MINNEAPOLIS — Alberto Castañeda Mondragón's memory was jumbled after he says he was badly beaten last month while being taken into custody by immigration officers. He did not remember much of his past, but the violence of the Jan. 8 arrest in Minnesota was seared into his battered brain.
The Mexican immigrant told The Associated Press this week that he remembers Immigration and Customs Enforcement agents pulling him from a friend's car outside a St. Paul shopping center and throwing him to the ground, handcuffing him, and then punching him and striking his head with a steel baton.
He remembers being taken to a detention facility, where he said he was beaten again. Then came the emergency room and the intense pain from eight skull fractures and five life-threatening brain hemorrhages.

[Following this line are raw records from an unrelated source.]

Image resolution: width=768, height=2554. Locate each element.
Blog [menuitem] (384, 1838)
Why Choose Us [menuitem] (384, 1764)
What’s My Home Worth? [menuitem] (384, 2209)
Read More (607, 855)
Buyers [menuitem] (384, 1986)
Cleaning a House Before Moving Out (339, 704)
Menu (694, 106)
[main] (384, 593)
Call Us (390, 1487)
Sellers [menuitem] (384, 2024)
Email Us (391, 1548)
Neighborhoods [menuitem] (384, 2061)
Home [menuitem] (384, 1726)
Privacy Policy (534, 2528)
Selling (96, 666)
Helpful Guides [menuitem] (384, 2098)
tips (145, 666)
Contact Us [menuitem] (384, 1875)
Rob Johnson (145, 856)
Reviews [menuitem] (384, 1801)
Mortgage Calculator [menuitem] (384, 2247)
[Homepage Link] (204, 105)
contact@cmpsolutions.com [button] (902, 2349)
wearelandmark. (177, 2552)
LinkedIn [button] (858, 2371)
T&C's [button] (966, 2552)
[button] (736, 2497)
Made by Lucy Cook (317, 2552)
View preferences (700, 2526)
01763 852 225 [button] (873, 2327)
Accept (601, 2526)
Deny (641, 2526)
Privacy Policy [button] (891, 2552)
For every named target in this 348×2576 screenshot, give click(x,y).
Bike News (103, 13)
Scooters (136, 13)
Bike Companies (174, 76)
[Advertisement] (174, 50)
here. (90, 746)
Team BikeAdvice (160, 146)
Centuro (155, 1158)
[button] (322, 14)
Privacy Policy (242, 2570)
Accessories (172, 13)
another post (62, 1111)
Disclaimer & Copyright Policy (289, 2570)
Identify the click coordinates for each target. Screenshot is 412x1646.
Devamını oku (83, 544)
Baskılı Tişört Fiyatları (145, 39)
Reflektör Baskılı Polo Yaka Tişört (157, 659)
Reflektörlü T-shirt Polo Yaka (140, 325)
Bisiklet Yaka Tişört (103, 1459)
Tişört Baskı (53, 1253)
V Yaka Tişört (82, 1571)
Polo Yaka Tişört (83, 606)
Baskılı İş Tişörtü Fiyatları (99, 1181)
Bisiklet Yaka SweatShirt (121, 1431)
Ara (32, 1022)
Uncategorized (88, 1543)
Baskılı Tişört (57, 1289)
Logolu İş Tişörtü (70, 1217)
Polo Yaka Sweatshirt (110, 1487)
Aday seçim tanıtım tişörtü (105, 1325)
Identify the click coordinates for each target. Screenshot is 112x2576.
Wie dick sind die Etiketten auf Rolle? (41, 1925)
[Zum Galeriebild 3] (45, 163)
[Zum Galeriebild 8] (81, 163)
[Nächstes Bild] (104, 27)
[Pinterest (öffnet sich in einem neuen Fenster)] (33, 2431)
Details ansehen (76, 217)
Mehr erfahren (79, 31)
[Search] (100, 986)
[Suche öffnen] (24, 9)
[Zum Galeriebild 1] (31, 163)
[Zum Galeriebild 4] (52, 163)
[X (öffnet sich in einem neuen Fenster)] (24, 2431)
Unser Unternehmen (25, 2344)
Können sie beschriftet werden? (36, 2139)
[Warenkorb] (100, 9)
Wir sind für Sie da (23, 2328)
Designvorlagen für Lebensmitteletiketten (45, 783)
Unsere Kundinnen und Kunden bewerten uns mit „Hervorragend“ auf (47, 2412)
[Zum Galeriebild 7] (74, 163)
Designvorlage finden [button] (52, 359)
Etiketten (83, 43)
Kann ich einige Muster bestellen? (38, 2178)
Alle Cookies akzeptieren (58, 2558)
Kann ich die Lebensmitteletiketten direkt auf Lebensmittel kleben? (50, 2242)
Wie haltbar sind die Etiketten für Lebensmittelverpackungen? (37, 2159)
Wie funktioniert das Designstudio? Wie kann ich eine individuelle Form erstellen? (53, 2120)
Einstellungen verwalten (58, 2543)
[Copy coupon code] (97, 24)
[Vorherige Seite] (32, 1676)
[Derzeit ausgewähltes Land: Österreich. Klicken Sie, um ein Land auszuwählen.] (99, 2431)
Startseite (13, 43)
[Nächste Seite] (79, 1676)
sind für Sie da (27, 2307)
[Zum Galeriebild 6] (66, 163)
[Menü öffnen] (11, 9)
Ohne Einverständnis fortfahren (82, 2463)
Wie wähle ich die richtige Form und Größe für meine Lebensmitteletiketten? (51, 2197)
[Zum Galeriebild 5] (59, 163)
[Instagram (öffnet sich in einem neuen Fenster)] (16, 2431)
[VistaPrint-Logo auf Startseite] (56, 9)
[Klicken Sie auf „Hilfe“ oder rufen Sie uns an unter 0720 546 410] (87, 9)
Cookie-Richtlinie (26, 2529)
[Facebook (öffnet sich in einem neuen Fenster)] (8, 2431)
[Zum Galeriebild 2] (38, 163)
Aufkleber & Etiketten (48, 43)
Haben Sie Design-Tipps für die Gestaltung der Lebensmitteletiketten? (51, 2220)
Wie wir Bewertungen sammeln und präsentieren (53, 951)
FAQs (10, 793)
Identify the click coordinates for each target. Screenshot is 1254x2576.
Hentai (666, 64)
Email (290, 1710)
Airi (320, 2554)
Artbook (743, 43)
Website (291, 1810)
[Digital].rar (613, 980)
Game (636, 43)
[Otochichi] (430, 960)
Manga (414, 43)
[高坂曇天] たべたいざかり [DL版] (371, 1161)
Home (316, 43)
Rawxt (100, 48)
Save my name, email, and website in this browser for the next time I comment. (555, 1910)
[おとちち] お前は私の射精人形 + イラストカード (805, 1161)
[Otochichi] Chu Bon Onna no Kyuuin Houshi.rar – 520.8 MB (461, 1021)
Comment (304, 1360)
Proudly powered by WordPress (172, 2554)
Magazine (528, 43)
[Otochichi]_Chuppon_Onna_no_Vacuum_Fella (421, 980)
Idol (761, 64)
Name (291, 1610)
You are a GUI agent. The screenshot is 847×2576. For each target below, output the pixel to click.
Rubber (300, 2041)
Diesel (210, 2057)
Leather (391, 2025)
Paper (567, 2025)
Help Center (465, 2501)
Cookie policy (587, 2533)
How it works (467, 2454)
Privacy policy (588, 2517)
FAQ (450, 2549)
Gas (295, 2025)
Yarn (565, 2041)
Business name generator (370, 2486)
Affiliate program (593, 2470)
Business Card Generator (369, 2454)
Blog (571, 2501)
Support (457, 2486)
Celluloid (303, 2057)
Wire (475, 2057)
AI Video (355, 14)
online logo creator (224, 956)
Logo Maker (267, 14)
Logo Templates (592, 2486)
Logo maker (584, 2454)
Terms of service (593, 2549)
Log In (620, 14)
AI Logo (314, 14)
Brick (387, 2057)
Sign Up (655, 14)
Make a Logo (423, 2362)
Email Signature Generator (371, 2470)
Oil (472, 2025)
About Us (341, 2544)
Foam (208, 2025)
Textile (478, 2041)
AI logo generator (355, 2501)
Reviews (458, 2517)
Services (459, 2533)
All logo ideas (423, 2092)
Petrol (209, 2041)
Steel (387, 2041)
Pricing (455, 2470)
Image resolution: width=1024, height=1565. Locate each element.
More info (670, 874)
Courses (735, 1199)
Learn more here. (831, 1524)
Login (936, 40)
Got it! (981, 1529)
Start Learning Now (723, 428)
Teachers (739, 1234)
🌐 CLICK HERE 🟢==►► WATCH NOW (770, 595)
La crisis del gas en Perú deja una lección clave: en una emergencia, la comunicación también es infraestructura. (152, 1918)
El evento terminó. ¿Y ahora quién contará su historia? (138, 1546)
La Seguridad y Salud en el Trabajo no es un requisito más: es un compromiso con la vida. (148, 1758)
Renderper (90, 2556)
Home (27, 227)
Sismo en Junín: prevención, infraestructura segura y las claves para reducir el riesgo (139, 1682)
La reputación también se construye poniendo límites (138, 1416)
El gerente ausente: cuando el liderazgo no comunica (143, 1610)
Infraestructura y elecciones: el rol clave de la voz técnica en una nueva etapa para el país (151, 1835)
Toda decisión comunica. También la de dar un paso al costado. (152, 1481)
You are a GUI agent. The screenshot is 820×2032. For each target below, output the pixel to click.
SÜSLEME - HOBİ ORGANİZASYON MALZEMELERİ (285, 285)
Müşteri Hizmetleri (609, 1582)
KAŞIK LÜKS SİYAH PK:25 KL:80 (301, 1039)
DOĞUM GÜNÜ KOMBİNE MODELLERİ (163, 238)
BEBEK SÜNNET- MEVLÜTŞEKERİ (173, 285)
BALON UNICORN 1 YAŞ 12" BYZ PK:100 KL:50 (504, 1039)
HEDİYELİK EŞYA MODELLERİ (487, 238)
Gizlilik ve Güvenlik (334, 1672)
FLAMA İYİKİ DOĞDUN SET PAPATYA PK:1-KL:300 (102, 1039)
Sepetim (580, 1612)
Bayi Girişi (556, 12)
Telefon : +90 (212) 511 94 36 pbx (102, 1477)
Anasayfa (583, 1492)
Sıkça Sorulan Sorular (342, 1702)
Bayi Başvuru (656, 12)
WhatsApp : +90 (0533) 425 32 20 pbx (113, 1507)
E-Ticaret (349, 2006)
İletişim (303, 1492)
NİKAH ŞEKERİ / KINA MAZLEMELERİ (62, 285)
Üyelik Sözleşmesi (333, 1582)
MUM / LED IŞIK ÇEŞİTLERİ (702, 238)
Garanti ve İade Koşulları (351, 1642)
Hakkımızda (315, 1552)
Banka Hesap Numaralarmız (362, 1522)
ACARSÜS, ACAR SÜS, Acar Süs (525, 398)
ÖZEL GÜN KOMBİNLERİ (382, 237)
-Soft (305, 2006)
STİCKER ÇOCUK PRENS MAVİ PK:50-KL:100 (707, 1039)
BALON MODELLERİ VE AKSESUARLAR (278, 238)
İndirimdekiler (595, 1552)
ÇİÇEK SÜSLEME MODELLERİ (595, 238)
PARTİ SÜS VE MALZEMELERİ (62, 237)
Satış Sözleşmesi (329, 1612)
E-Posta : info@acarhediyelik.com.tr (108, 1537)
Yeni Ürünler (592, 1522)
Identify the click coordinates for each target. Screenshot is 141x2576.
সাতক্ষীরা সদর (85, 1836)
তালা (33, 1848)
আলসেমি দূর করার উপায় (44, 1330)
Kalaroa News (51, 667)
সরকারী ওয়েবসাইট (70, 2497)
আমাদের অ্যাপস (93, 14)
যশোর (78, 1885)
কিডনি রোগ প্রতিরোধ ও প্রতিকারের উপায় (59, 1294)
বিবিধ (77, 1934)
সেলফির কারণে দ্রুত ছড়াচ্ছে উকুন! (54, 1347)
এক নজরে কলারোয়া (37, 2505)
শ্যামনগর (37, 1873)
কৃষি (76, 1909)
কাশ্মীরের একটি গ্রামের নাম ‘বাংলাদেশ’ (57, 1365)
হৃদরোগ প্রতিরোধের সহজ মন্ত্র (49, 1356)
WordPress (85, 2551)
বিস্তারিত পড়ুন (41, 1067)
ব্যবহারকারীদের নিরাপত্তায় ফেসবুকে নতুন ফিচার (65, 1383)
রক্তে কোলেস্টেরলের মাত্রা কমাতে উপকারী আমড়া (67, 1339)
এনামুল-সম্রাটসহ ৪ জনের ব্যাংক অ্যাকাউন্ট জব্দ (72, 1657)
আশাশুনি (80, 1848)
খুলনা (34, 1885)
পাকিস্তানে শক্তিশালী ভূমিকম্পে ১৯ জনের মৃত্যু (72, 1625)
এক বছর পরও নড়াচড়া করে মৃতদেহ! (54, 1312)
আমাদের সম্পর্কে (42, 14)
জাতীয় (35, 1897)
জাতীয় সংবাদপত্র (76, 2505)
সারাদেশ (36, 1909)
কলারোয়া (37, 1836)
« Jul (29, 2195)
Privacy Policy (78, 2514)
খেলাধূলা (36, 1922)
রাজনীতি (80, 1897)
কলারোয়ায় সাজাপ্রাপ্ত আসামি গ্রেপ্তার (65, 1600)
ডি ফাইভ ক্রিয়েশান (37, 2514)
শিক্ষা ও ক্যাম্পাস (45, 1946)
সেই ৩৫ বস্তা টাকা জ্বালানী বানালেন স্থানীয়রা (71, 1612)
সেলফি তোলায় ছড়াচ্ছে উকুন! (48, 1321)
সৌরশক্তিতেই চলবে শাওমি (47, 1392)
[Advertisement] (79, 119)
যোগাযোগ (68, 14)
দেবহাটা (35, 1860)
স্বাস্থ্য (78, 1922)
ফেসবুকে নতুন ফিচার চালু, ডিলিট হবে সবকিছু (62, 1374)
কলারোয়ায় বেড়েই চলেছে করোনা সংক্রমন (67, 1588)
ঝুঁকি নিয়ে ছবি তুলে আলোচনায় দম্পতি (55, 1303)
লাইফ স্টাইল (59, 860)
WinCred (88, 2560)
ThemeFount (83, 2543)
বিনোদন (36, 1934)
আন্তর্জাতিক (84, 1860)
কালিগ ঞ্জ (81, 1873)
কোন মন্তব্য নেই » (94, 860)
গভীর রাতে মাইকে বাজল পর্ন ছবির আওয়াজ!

Castañeda Mondragón, 31, is one of an unknown number of immigration detainees who, despite avoiding deportation, have been left with lasting injuries following violent encounters with ICE. While the Trump administration insists ICE limits its enforcement operations to immigrants with violent rap sheets, he has no criminal record.
Here's what to know about the case, one of the excessive-force claims the federal government has thus far declined to investigate.
Immigrant says attack was unprovoked
ICE officers who arrested Castañeda Mondragón on Jan. 8 told nurses the man ''purposefully ran headfirst into a brick wall,'' an account Hennepin County Medical Center staff immediately doubted. A CT scan showed fractures to the front, back and both sides of his skull — injuries a doctor told AP were inconsistent with a fall.
ICE's account evolved as Castañeda Mondragón lay stricken in the hospital. At least one officer told staff the man "got his (expletive) rocked,'' according to court documents filed by a lawyer seeking his release and nurses who treated him.